N.C. Gen. Stat. § 1A-1, Rule 36(b) (2005).    Plaintiff sought to supplement his response under Rule 26(e), which addresses supplementation of responses to requests for discovery. Specifically, plaintiff relied upon Rule 26(e), which states in pertinent part: “A party is under a duty seasonably to amend a prior response if he obtains information upon the basis of which (i) he knows that the response was incorrect when made . . . .” N.C. Gen. Stat. § 1A-1, Rule 26(e)(2) (2005).
    “Although a specific statute controls over a general statute if the two cannot be reconciled . . . the Rules of Civil Procedure must be interpreted as a whole.” Clark v. Visiting Health Prof'ls, Inc., 136 N.C. App. 505, 508, 524 S.E.2d 605, 607 (2000) (citations omitted). In this case, where it is clear that the admission was incorrect, and plaintiff attempted to supplement his response, the trial judge's allowance of the testimony was not error. Moreover, even if it had been, defendant's assertion that it was prejudiced by the allowance is disingenuous given its concession that it received the correction a mere fifteen minutes after the admission was made. The trial court allowed defendant to raise the issue of the admission to the jury, and even instructed the jury on the admission. Accordingly, this assignment of error must fail.

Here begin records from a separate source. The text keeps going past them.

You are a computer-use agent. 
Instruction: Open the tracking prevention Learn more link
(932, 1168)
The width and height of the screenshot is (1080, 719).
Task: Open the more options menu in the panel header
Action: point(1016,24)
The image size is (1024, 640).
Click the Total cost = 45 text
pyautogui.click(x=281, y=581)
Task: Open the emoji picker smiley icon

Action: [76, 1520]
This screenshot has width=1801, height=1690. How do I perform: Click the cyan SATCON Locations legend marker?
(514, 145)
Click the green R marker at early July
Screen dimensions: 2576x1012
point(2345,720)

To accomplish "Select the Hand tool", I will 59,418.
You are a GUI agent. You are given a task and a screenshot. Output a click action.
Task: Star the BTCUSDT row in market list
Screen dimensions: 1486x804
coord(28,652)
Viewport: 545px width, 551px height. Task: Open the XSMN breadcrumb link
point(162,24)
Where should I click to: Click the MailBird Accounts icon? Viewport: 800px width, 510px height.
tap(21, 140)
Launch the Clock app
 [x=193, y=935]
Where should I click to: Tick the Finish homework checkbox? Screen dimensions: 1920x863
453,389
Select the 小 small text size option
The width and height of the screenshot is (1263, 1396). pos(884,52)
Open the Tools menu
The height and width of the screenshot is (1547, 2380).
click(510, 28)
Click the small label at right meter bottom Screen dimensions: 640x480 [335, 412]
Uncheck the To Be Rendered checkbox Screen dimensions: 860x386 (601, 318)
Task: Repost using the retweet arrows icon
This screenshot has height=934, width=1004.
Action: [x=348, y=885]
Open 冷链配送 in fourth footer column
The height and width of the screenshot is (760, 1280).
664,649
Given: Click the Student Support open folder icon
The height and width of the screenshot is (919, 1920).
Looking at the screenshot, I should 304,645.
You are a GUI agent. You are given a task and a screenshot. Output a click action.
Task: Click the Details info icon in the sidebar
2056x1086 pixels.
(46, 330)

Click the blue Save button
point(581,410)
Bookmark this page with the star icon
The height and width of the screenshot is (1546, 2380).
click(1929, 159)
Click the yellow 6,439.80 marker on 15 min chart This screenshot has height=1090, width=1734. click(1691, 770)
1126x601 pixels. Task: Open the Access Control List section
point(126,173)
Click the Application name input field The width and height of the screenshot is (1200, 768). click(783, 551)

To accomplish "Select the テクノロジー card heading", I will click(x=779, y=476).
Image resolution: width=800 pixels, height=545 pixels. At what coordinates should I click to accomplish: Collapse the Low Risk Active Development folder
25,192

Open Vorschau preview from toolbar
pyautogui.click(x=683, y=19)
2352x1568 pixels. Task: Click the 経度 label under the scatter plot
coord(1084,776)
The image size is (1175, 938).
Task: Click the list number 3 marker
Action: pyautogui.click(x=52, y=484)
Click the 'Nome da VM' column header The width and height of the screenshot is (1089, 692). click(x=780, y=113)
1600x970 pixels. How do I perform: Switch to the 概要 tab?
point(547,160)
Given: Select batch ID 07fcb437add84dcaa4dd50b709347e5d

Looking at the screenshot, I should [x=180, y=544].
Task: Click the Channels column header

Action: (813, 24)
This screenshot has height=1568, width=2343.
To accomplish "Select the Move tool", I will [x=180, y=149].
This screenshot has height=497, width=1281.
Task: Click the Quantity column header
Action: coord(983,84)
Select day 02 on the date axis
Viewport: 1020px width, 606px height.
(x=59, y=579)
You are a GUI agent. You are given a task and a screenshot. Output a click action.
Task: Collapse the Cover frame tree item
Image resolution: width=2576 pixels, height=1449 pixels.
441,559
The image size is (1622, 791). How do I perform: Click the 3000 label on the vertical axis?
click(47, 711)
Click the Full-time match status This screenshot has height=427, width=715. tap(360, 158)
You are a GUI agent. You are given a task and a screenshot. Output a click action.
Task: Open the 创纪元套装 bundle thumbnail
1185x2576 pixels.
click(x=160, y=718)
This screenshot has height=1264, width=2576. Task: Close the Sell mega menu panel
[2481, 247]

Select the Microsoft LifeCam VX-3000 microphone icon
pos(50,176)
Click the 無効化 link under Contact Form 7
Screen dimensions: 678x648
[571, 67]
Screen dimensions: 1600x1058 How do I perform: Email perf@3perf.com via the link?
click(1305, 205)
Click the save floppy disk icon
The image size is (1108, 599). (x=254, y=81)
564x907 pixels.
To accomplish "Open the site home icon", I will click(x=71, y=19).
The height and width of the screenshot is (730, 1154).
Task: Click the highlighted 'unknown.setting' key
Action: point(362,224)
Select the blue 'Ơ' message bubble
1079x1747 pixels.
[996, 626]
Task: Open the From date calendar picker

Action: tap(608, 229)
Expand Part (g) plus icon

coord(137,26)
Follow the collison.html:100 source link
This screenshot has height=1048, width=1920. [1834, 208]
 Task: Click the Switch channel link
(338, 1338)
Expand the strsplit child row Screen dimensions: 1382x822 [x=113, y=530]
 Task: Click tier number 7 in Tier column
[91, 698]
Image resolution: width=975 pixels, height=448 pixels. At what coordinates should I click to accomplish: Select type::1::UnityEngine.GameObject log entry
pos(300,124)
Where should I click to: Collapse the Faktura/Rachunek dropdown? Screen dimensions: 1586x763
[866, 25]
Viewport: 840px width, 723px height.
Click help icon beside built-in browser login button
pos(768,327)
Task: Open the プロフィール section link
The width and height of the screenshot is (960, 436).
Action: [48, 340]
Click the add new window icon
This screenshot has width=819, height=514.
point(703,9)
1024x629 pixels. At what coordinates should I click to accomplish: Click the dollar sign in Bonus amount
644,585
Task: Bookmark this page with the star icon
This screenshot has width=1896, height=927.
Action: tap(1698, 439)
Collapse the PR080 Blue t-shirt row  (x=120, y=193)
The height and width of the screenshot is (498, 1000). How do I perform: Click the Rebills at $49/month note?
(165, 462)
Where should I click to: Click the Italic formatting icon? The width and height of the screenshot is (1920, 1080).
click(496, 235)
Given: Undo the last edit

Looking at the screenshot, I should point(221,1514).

    [8] Finally, defendant assigns as error the trial court's instructions to the jury, as well as the trial court's refusal to submit its requested instructions to the jury. We first note that the issue of the instructions as given was not properly preserved for appeal. “A party may not assign as error any portion of the jury charge . . . unless he objects thereto . . . .” N.C.R. App. P. 10(b)(2) (2007). Here, defendant stated to the trial court that its “only objection would be the [trial court's] ruling that itwill not give the request for instructions that was filed by the defendant prior to the call of the case.” Defendant therefore waived the issue of the instructions as given. See, e.g., Alford v. Lowery, 154 N.C. App. 486, 490, 573 S.E.2d 543, 546 (2002) (holding that a party's argument concerning a jury instruction “was waived by [the party] because the issue was not properly preserved for appellate review” under N.C.R. App. P. 10(b)(2)).
    “When a party requests a jury instruction, the trial court is obligated to so instruct if the instruction is a correct statement of the law and the evidence supports it.” Cap Care Grp., Inc. v. McDonald, 149 N.C. App. 817, 823, 561 S.E.2d 578, 582 (2002) (citation omitted). Having reviewed defendant's requested instructions, we hold that they did not represent a correct statement of the law. As such, the trial court did not err in its refusal to submit the requested instructions to the jury.
    [9] On cross-appeal, plaintiff assigns as error the trial court's refusal to grant him prejudgment interest. This Court has previously held that “the identity of the [NCIGA] as a statutory creation . . . relieves it from liability for prejudgment interest.” City of Greensboro v. Reserve Insurance Co., 70 N.C. App. 651, 664, 321 S.E.2d 232, 240 (1984). Accordingly, having performed a thorough review of both the appeal and cross-appeal, we find no error in the underlying action.

    No error.
    Judges MCGEE and BRYANT concur.


Footnote: 1
     This sign is the topic of some dispute between the parties. It appears that the sign had two sides; the side of the sign already described and the other side, which read “Condemned.”
Footnote: 2
     The letter was actually sent by plaintiff's son, a practicing attorney in West Virginia admitted to the North Carolina Bar, to whom plaintiff had granted power of attorney. Indeed, throughout the dealings between the parties, it seems that plaintiff's son represented plaintiff's interests.
Footnote: 3
     Defendant asserts that plaintiff never amended his admission concerning the placement of a “CONDEMNED” sign on the property. The Court recognizes from the record that there is no dispute between the parties as to the placement of that sign; plaintiff merely states that the sign was two-sided.